PROBLEM TO WORK ON:
Gather every line of the records below that contains the string "particular", matching case exactly.

Dataset rows
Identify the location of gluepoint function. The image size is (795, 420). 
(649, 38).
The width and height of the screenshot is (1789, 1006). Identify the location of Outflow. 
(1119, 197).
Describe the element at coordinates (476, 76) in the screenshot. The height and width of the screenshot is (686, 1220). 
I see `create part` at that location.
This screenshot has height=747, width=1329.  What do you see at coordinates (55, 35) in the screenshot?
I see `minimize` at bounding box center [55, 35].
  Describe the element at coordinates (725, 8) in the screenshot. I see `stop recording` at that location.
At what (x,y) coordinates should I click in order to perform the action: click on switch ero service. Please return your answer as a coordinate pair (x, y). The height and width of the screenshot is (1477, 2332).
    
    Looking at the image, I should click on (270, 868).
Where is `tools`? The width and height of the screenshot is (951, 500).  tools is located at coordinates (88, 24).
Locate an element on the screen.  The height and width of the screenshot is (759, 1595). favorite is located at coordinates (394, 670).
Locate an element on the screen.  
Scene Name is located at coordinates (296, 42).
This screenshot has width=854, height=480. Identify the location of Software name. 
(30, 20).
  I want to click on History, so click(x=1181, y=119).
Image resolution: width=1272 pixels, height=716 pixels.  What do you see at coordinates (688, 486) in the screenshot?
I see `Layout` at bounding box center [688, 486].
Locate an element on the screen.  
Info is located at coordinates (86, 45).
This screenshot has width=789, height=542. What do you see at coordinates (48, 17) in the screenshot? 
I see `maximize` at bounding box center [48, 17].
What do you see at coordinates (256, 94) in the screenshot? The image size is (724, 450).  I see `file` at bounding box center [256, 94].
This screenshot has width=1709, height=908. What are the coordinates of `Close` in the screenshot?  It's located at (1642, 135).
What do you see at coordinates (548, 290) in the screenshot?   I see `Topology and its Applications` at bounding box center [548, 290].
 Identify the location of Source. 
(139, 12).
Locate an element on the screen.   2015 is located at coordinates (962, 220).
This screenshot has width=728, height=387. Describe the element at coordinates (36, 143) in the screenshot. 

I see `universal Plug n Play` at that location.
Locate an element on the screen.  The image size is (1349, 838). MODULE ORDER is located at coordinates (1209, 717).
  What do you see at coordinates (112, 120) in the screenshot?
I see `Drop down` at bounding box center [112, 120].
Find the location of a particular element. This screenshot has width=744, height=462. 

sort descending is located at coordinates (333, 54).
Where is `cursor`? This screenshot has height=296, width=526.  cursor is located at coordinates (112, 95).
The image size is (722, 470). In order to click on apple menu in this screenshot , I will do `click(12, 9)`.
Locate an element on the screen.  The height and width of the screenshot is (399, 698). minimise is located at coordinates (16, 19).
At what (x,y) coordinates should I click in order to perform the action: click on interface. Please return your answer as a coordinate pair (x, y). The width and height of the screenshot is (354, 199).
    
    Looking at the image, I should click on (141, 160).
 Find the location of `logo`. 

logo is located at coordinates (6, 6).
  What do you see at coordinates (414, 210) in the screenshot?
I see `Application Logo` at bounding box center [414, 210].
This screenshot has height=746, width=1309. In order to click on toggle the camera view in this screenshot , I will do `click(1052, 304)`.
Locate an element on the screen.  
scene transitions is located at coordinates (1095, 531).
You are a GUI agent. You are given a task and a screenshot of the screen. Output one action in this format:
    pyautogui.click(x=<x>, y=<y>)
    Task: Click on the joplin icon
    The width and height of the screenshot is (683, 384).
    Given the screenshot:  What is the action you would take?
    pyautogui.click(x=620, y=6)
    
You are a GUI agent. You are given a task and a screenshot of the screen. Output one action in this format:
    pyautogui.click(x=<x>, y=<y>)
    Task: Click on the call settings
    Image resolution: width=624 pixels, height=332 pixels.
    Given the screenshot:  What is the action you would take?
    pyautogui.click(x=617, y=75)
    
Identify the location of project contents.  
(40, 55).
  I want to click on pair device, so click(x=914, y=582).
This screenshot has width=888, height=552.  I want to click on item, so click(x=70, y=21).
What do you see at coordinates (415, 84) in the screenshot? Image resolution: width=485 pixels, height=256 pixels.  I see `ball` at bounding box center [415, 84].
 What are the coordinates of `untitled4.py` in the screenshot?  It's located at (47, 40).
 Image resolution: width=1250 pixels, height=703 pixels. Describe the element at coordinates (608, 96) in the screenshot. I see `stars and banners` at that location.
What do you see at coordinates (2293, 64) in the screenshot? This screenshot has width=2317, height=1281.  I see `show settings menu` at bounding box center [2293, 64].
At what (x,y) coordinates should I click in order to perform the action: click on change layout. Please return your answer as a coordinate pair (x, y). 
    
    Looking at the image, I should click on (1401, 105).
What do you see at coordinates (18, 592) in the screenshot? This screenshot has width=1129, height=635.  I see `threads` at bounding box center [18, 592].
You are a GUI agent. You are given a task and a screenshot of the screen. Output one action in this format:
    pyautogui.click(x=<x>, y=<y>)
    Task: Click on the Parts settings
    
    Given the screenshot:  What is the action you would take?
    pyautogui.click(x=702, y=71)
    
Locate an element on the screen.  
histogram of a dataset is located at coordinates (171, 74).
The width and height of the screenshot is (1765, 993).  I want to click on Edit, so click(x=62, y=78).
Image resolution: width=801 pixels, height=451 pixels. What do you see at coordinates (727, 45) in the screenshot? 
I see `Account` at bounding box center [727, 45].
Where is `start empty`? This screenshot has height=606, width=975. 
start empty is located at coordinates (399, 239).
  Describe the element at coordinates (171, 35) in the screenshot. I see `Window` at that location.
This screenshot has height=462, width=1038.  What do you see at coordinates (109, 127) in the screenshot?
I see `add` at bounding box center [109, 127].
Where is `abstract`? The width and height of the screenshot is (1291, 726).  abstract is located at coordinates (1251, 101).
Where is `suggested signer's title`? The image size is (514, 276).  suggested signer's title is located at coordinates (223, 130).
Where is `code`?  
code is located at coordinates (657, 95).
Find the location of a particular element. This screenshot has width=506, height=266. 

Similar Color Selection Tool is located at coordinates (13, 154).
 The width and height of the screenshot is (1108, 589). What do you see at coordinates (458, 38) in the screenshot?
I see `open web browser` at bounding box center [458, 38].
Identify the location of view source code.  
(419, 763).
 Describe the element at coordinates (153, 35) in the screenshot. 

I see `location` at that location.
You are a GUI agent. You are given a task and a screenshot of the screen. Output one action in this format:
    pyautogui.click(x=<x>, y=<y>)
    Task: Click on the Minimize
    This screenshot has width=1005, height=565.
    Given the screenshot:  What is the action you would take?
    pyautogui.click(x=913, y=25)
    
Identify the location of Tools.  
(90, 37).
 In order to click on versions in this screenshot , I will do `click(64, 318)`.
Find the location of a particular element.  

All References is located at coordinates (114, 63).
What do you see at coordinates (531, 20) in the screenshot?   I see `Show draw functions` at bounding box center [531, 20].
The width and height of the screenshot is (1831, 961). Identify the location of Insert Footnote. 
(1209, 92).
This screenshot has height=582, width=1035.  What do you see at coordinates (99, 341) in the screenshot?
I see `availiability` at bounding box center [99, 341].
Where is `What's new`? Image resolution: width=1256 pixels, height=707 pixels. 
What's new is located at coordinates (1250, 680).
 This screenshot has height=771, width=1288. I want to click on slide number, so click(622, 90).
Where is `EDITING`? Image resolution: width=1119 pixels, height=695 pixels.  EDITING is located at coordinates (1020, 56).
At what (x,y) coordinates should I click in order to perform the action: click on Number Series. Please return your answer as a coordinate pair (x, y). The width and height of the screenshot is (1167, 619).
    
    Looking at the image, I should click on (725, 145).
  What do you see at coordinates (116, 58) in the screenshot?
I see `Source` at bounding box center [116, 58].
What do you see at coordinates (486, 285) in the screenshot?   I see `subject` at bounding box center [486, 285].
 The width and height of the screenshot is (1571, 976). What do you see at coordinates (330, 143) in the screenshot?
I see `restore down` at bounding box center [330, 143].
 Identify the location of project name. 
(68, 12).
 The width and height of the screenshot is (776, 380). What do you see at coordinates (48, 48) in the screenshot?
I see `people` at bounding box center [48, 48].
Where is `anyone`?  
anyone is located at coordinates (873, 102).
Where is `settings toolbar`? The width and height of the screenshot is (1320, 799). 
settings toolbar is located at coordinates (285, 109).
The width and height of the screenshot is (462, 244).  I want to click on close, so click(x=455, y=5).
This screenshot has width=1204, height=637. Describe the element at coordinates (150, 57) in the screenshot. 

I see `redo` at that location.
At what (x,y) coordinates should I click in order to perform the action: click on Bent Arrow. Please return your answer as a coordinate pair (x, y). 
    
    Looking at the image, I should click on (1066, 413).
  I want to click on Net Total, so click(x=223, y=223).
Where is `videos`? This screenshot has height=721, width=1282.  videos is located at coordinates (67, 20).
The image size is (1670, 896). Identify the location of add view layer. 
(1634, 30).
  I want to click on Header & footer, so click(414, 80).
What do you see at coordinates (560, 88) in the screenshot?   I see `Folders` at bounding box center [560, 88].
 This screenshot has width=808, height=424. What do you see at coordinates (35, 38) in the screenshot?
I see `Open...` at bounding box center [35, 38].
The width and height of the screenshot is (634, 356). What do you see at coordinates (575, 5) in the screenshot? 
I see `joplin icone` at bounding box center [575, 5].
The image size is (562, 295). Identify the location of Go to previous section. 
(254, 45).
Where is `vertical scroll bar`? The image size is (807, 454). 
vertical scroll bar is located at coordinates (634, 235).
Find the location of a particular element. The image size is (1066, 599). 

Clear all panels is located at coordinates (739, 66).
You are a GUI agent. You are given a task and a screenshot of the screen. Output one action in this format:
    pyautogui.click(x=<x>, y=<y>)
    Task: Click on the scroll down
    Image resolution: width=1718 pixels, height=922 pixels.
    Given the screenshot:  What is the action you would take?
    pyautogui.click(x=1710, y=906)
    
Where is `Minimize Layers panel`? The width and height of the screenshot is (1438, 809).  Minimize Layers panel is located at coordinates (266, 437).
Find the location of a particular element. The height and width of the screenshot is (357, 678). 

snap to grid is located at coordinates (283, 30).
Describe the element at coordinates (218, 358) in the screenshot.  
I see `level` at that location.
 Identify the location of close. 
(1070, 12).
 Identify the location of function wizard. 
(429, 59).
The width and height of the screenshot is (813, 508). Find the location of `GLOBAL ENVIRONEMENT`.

SOLUTION FOR THIS EXERCISE:
Find the location of a particular element. This screenshot has width=744, height=462. 
Find the location of a particular element. This screenshot has width=506, height=266. 
Find the location of a particular element.  
Find the location of a particular element. The image size is (1066, 599). 
Find the location of a particular element. The height and width of the screenshot is (357, 678). 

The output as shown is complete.